Question

if t^2-4t+1=0 then the value of t^3+1/t^3 is

Answer 1

See the attachment for detail solution
Hope it will help you

Answer 2

Answer:

Value of $t^3+\frac{1}{t^3}$ is 52.

Step-by-step explanation:

Given: t² - 4t + 1 = 0

To find: Value of $t^3+\frac{1}{t^3}$

Using quadratic formula we find the solution of given quadratic equation.

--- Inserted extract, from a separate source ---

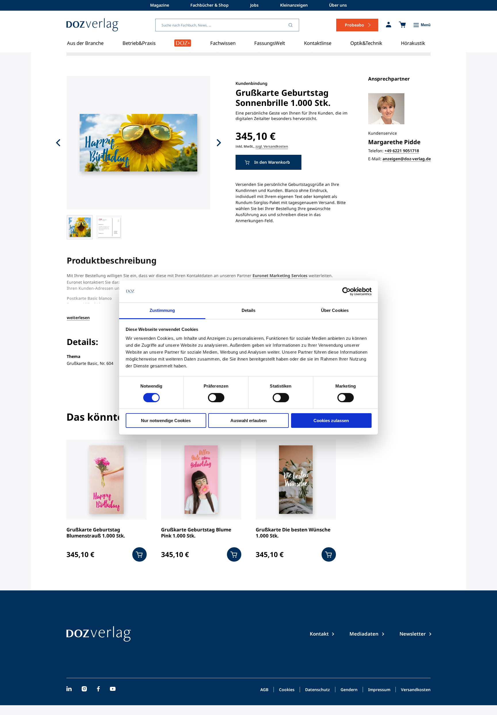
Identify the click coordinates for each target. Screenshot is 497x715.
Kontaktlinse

$t=\frac{-b\pm\sqrt{b^-4ac}}{2a}=\frac{-(-4)\pm\sqrt{(-4)^2-4(1)(1)}}{2(1)}$

$t=\frac{4\pm\sqrt{16-4}}{2}=\frac{4\pm2\sqrt{3}}{2}=2\pm\sqrt{3}$

let, t = 2 - √3

then,

$\frac{1}{t}=\frac{1}{2-\sqrt{3}}=\frac{1}{2-\sqrt{3}}\times\frac{2+\sqrt{3}}{2+\sqrt{3}}=\frac{2+\sqrt{3}}{(2-\sqrt{3})(2+\sqrt{3})}=\frac{2+\sqrt{3}}{2^2-(\sqrt{3})^2}$

$t=\frac{2+\sqrt{3}}{4-3}=2+\sqrt{3}$

⇒ t + 1/t = 2 - √3 + 2 + √3 = 2 + 2 = 4

So,

(a + b)³ = a³ + b³ + 3ab( a + b )

a³ + b³ =(a + b)³ - 3ab( a + b )

put, a = t and b = 1/t

we get

$t^3+\frac{1}{t^3}=(t+\frac{1}{t})^3-3(t)(\frac{1}{t})(t+\frac{1}{t})=(4)^3-3(4)=64-12=52$

Therefore, Value of $t^3+\frac{1}{t^3}$ is 52.